U.S. factory activity ran at a three-month low in March, as new orders fell and a gauge of inflation showed a pick-up, according to a survey on Monday.

The Institute for Supply Management said its index of national factory activity fell to 55.2 in March from 56.7 in February, falling short of economists' forecasts for a rise to 57.9.

Regional manufacturing surveys have painted a more optimistic picture of the factory sector, so although the drop in the ISM index did catch some economists off-guard, it did not point to the start of a prolonged slowdown.

"This is something of a surprise, given the relative strength of most of the regional surveys. The latter are not always a perfect guide to the national ISM but they rarely send such a clear, but wrong, signal," said Ian Shepherdson, chief U.S. economist at High Frequency Economics.

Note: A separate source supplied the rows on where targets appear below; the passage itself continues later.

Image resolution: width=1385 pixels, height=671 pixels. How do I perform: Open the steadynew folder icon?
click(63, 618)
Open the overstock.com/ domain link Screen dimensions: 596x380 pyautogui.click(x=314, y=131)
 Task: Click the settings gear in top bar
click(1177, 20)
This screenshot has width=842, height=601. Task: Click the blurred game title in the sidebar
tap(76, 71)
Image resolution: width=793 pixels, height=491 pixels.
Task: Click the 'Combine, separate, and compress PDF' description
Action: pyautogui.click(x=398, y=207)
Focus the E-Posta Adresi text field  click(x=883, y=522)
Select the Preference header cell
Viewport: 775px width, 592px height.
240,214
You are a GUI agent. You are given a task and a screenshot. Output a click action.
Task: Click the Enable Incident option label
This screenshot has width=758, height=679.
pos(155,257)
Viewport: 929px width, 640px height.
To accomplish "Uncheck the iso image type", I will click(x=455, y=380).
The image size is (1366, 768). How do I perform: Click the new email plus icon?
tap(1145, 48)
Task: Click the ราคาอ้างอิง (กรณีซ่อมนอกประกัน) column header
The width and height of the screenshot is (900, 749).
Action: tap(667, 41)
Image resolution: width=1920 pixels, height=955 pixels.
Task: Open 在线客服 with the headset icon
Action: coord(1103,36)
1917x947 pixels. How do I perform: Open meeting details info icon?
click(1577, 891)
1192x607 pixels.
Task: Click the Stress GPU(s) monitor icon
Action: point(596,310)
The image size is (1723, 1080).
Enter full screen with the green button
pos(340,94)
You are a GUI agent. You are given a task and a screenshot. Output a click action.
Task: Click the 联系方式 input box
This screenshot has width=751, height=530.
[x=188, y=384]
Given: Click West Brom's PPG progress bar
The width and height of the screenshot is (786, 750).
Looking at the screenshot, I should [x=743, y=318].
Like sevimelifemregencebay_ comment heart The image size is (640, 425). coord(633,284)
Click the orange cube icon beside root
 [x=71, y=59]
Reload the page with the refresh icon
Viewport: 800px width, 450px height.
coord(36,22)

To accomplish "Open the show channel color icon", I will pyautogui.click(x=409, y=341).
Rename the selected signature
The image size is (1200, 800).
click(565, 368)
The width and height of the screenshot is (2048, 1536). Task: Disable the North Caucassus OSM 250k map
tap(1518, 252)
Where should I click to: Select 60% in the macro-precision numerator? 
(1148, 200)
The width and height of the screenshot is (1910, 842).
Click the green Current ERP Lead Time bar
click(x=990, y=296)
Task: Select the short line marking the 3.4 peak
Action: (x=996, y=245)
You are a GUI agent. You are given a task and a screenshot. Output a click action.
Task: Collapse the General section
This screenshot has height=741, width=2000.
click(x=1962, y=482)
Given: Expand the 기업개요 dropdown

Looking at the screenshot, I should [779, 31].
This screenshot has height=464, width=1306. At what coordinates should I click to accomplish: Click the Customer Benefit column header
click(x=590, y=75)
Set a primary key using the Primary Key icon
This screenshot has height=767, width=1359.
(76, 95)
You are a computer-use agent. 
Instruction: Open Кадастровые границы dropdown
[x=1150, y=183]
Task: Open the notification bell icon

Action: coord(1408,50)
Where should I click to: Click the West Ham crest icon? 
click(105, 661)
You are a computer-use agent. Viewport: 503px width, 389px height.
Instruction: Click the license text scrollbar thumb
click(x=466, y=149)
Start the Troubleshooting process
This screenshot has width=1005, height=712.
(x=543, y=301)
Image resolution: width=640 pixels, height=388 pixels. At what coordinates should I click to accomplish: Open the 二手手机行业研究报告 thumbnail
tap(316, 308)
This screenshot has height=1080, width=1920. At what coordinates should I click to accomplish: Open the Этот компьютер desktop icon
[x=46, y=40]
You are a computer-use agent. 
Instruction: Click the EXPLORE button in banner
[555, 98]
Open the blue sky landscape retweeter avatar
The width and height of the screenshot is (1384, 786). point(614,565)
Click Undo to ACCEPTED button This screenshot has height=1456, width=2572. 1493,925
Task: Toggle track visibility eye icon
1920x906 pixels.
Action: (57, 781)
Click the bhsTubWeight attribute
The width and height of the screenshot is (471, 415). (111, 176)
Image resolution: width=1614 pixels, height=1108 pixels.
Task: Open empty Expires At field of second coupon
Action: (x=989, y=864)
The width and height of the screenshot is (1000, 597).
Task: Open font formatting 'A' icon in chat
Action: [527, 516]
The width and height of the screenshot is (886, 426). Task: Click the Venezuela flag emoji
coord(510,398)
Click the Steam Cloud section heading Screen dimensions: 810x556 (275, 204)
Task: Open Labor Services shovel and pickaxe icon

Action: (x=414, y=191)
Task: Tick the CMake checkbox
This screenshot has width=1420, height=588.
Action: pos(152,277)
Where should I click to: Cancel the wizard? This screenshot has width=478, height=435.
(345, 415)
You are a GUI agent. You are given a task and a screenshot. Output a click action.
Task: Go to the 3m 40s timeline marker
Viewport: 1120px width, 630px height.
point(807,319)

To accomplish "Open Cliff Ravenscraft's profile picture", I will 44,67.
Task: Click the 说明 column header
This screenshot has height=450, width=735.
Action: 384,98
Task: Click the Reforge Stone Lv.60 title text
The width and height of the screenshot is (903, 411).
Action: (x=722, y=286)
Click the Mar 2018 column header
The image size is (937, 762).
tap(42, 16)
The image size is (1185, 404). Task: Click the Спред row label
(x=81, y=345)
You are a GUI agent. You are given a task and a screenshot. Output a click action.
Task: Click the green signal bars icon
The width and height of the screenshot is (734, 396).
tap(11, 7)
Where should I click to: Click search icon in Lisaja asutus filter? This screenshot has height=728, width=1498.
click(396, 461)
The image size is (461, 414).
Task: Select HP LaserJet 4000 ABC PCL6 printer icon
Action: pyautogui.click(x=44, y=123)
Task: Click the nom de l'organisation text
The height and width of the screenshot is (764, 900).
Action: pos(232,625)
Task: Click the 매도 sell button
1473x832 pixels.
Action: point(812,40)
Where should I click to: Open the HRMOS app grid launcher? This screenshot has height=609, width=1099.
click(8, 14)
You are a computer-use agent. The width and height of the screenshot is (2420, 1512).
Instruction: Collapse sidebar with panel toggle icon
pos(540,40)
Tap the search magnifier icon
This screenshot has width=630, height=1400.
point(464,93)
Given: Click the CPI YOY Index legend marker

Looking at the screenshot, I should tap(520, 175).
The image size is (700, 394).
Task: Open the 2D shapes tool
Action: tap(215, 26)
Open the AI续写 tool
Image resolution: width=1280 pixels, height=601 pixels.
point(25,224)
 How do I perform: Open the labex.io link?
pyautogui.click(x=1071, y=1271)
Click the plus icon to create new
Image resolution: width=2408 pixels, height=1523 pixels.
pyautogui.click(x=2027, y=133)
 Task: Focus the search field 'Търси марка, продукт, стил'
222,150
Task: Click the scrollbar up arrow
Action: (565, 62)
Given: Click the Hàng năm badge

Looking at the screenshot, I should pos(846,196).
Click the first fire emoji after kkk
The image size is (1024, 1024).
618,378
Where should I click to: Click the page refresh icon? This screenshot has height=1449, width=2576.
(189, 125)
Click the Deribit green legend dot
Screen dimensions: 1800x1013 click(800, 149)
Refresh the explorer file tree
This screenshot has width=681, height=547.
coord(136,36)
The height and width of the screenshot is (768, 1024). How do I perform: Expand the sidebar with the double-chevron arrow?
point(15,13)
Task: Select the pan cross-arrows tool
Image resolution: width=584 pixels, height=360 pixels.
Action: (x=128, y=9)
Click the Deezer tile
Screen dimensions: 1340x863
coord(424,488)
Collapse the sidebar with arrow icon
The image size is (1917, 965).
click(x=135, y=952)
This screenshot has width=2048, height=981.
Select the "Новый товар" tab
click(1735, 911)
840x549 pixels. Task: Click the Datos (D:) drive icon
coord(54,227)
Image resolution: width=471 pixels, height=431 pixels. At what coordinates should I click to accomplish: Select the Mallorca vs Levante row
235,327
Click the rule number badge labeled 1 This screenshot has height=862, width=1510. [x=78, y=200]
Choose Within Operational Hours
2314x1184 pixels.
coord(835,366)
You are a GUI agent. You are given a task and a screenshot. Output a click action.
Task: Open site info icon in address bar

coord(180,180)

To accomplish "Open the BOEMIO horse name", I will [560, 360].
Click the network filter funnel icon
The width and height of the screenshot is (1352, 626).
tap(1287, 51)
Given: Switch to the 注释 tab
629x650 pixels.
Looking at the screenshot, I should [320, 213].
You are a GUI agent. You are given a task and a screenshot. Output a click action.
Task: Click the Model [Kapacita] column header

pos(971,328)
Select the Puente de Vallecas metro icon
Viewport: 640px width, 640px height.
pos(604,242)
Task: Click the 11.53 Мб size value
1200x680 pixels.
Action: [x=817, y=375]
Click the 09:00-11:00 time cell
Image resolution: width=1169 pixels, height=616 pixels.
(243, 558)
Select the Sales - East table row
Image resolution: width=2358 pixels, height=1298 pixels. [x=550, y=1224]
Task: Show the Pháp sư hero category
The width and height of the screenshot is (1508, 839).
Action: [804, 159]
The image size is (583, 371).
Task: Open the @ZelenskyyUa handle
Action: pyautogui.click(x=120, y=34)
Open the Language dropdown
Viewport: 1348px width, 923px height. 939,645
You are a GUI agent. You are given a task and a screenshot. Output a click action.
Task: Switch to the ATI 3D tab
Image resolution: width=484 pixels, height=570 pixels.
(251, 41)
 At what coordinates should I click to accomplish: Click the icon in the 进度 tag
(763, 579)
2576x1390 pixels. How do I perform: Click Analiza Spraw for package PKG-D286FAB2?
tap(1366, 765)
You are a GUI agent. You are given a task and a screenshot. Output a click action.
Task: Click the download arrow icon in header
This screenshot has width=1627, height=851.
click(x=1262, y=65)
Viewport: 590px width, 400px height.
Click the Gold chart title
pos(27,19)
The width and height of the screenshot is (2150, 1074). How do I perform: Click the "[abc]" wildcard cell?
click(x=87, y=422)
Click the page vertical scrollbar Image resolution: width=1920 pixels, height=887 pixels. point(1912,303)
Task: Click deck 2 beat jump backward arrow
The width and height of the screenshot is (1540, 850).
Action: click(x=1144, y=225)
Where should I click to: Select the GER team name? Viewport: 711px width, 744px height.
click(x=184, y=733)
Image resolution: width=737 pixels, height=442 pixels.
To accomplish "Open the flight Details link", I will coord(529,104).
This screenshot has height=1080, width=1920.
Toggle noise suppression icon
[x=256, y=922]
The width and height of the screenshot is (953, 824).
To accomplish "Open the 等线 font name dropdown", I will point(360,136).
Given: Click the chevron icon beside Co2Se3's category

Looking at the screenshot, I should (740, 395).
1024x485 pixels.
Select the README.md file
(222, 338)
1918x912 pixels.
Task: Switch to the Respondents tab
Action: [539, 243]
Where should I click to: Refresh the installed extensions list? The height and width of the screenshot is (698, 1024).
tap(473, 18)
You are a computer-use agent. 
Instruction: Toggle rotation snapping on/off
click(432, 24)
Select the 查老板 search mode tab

A reading above 50 indicates growth in the factory sector. The ISM index has held above this level for about three years in a row now, but this was the lowest reading since December.

The new orders component, a gauge of future growth, fell to 58.4 from 61.9 in February, while the employment index dropped to 52.5 from 55.0 the month before.

"Overall it doesn't look too bad. The prices paid is a concern. We'd like to see it come down a little. It's an inflationary key," said Paul Nolte, director of investments at Hinsdale Associates in Hinsdale, Illinois.

Oil prices rose for much of March, but the cost of raw materials such as base metals also likely contributed to the increase in the prices-paid component, which rose to its highest in four months.

The prices paid index, which measures inflationary pressures within the factory sector, rose to 66.5 in March, from 62.5 in February.